Task brief – Copy the lines of the entries below verbatim, beginning with the line containing "You are a computer-use agent. Viewport: 324px" and continuing through the end of the entries.

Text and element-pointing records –
★ ★ ★ ★ ★ ★ ★

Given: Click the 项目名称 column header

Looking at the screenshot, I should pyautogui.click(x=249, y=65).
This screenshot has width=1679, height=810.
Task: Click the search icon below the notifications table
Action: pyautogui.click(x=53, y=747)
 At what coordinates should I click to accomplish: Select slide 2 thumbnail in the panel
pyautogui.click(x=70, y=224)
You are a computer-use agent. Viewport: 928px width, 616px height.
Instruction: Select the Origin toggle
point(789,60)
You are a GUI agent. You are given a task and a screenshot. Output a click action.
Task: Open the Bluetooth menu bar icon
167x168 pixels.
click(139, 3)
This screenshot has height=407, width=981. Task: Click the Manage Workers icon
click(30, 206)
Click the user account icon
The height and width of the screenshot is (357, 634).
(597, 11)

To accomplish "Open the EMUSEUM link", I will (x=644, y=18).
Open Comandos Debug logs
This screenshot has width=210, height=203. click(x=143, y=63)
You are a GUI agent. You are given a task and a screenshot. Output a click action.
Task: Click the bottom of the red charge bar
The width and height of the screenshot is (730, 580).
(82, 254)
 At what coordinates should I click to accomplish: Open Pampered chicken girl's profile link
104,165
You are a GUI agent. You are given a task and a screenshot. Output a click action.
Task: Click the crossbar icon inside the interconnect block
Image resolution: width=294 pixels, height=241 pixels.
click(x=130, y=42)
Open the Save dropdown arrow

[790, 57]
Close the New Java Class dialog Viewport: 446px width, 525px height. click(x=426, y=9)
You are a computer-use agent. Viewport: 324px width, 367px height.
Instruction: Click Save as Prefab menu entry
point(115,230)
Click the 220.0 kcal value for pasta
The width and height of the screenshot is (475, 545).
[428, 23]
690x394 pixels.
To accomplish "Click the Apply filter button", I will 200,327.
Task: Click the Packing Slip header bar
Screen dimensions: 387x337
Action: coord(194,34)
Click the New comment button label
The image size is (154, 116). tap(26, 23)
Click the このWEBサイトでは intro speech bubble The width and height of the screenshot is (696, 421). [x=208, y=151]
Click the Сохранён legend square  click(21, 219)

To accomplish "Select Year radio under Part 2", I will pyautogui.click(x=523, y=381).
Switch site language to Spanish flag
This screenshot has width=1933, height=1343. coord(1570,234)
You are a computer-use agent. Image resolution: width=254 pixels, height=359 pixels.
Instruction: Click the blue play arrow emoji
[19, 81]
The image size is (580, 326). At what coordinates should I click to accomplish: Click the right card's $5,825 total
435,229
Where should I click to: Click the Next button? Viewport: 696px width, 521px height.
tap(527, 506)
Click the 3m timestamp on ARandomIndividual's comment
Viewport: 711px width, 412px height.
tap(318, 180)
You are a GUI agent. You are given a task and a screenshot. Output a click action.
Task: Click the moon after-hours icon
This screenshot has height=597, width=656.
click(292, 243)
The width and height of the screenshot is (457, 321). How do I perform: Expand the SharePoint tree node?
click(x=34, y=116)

★ ★ ★ ★ ★ ★ ★

Expected answer –
You are a computer-use agent. Viewport: 324px width, 367px height.
Instruction: Click Save as Prefab menu entry
point(115,230)
Click the 220.0 kcal value for pasta
The width and height of the screenshot is (475, 545).
[428, 23]
690x394 pixels.
To accomplish "Click the Apply filter button", I will 200,327.
Task: Click the Packing Slip header bar
Screen dimensions: 387x337
Action: coord(194,34)
Click the New comment button label
The image size is (154, 116). tap(26, 23)
Click the このWEBサイトでは intro speech bubble The width and height of the screenshot is (696, 421). [x=208, y=151]
Click the Сохранён legend square  click(21, 219)

To accomplish "Select Year radio under Part 2", I will pyautogui.click(x=523, y=381).
Switch site language to Spanish flag
This screenshot has width=1933, height=1343. coord(1570,234)
You are a computer-use agent. Image resolution: width=254 pixels, height=359 pixels.
Instruction: Click the blue play arrow emoji
[19, 81]
The image size is (580, 326). At what coordinates should I click to accomplish: Click the right card's $5,825 total
435,229
Where should I click to: Click the Next button? Viewport: 696px width, 521px height.
tap(527, 506)
Click the 3m timestamp on ARandomIndividual's comment
Viewport: 711px width, 412px height.
tap(318, 180)
You are a GUI agent. You are given a task and a screenshot. Output a click action.
Task: Click the moon after-hours icon
This screenshot has height=597, width=656.
click(292, 243)
The width and height of the screenshot is (457, 321). How do I perform: Expand the SharePoint tree node?
click(x=34, y=116)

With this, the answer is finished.